Editorial – October 2013
Let’s have a trade show
By Patrick Flannery
It is high time we had a real trade show for the architectural glazing industry in this country.
It is high time we had a real trade show for the architectural glazing industry in this country. Glass Canada is looking for partners to help make it happen.
I have some concern that a condition of isolation is creeping into the architectural glazing industry in this country. After all, where and when do we all get together? Garibaldi Glass puts on a nice event that attracts most of the glazing community in B.C., and Glass Connections Calgary will doubtless bring the southern Alberta glaziers together. And of course there are the various association meetings and golf tournaments across the country. But each of these events is regional in nature. Where is Canada’s GlassBuild?
Whether this industry needs a national trade show is a fair question, but one I think is easily answered with another question: does Canada need a unified national architectural glass community? Our cover story in this issue goes some distance toward providing an answer. When China began dumping unitized curtain wall into this market, the nation’s largest curtain wall fabricators had to scramble to act together to alert federal trade watchdogs and convince them to take action before irreparable harm was done to this country’s capacity to produce its own building facades. Before it will hear complaints of this kind, the trade tribunal must be satisfied that it is hearing from companies representing a “major proportion” of Canada’s productive capacity in the sector. An isolated and fragmented industry will be in danger of not being able to respond to these threats. And it seems beyond doubt that more such threats are coming.
Those gloomy reflections aside, there are any number of positive reasons to have a national trade show. It is to be hoped that a truly national show would entice the world’s larger machinery manufacturers to attend and display their latest technologies.
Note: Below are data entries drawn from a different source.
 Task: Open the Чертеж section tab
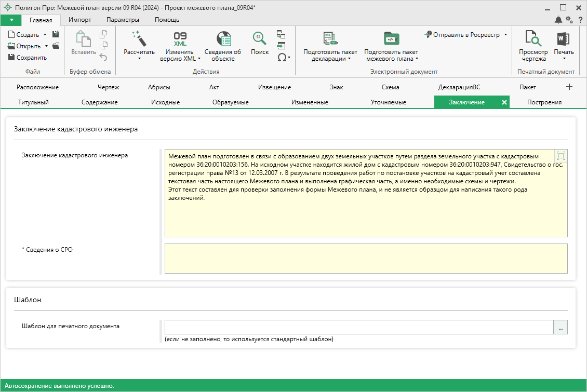point(108,87)
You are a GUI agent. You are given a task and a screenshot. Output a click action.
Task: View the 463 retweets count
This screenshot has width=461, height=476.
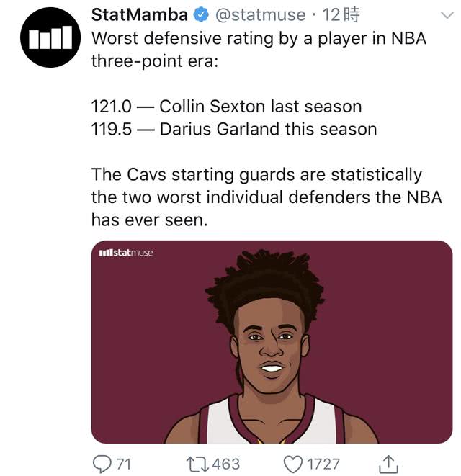click(226, 464)
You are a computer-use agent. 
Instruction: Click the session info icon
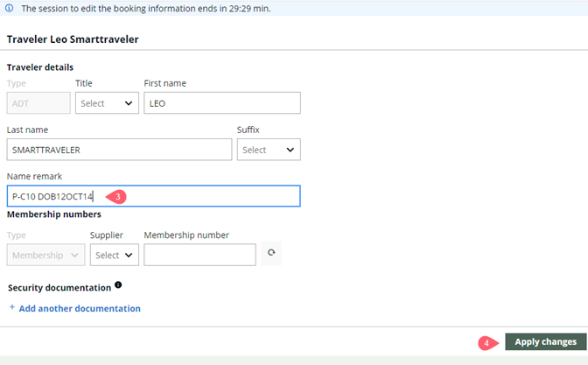point(10,8)

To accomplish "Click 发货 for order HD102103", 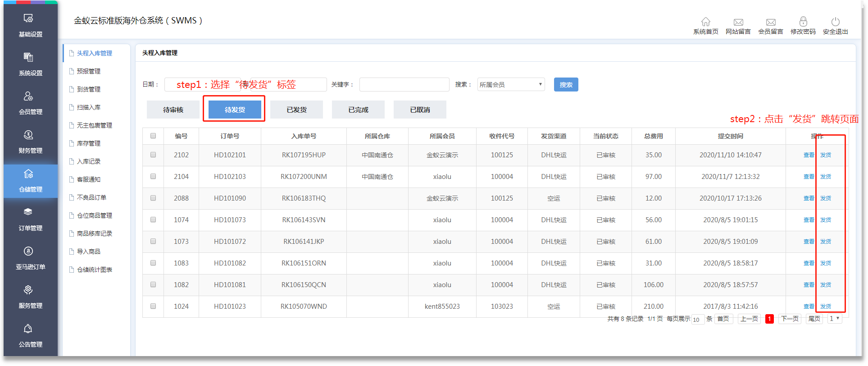I will coord(825,177).
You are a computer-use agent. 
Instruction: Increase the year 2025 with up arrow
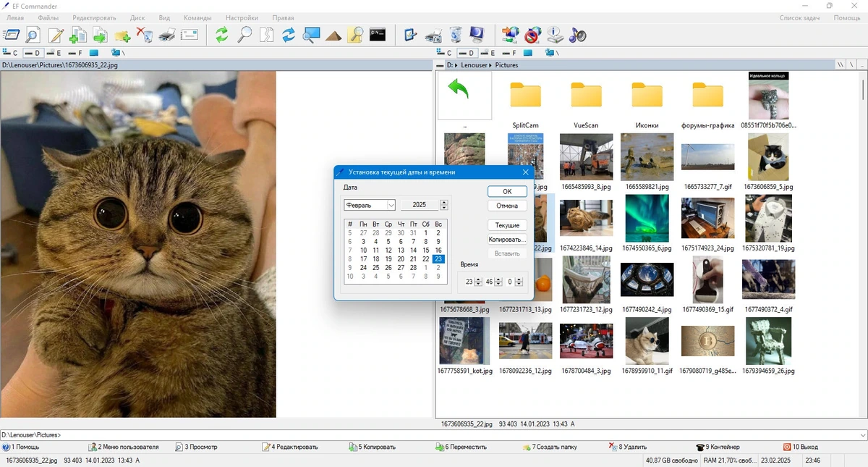tap(444, 202)
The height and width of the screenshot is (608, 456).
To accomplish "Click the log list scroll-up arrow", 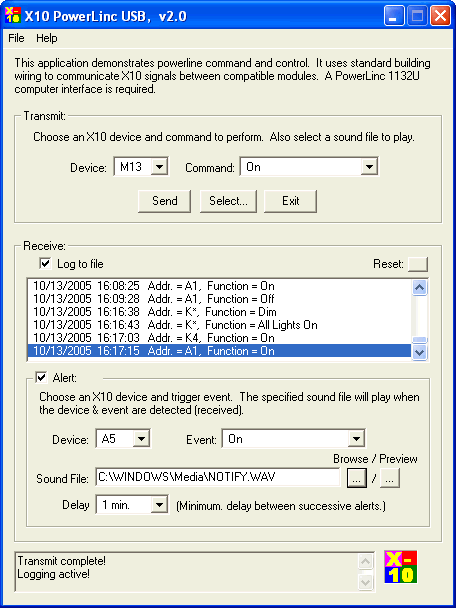I will point(420,287).
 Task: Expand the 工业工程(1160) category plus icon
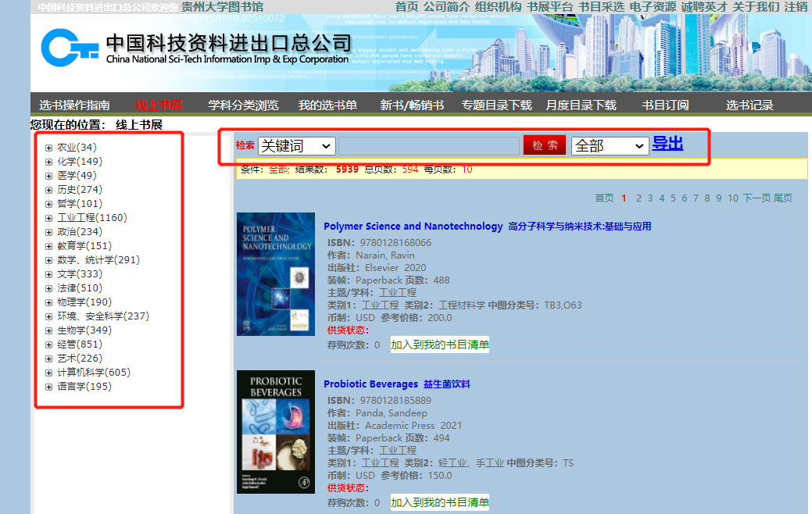(48, 218)
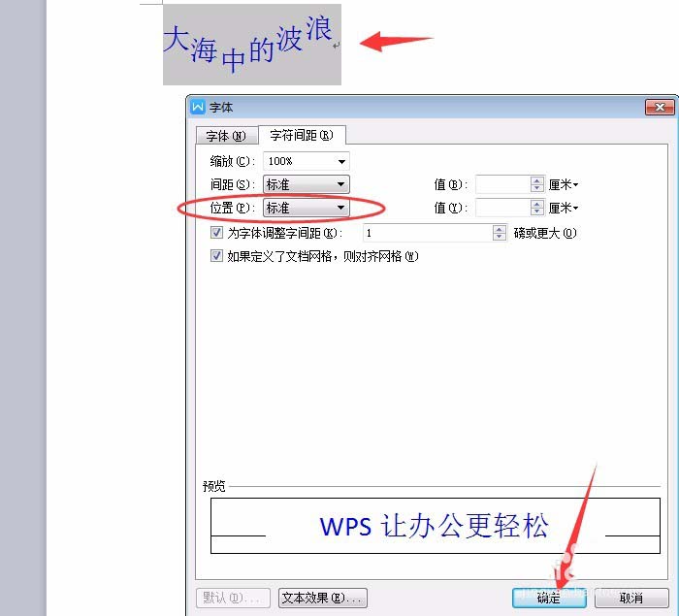Toggle 为字体调整字间距 checkbox

tap(216, 233)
The right mix of educational speakers and exhibitors can draw suppliers, fabricators, specifiers and contractors together in a potent mix of business opportunity. This is what used to happen at the IMAGE shows in the ’80s. Everyone learns a lot, gets energized and has fun.
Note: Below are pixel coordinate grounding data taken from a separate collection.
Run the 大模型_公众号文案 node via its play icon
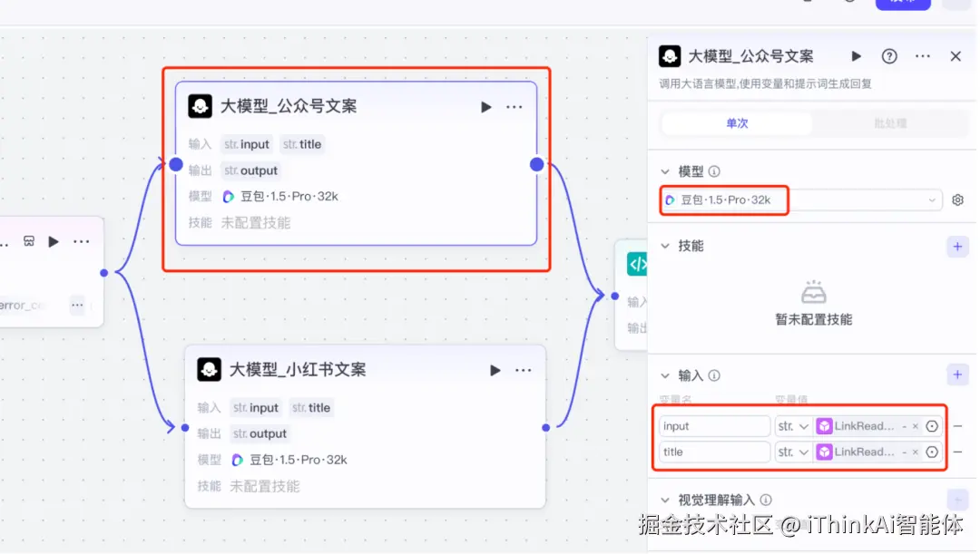This screenshot has height=554, width=980. click(x=485, y=106)
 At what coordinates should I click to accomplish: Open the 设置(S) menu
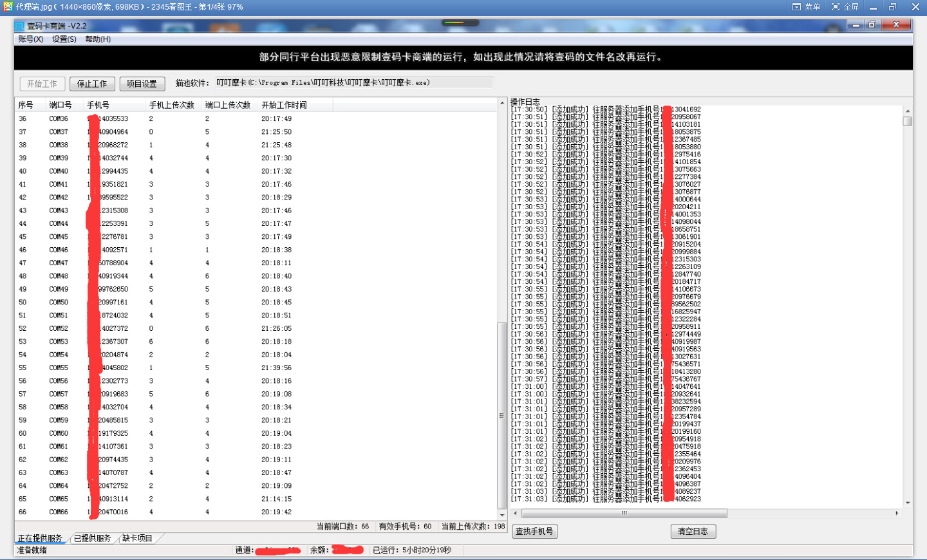(64, 39)
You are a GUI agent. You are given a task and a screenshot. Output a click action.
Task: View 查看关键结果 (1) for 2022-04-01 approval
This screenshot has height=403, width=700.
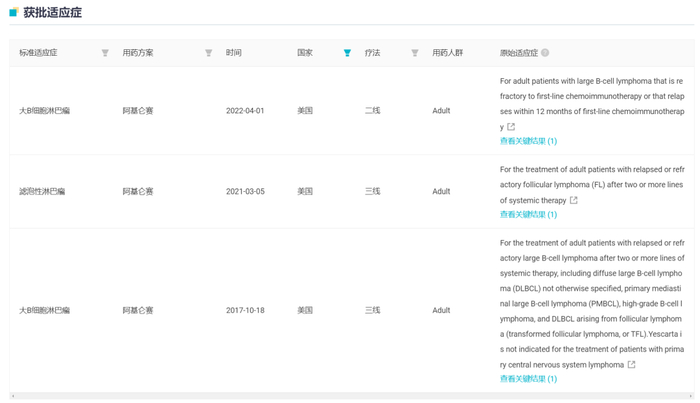click(528, 141)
It is with all this in mind that Glass Canada magazine is exploring the idea of launching a national architectural glass industry event in the near future. We have been speaking to the Ontario Glass and Metal Association about the idea, and they are keen to participate. We will start small but grow this thing as far as it will go.
The only way we will succeed in attracting national participation in a country the size of Canada is if we offer great value that you cannot find anywhere else. I’d love to hear what event programming would get you on a plane to Toronto. Drop me a line and, who knows? Ask and you may receive.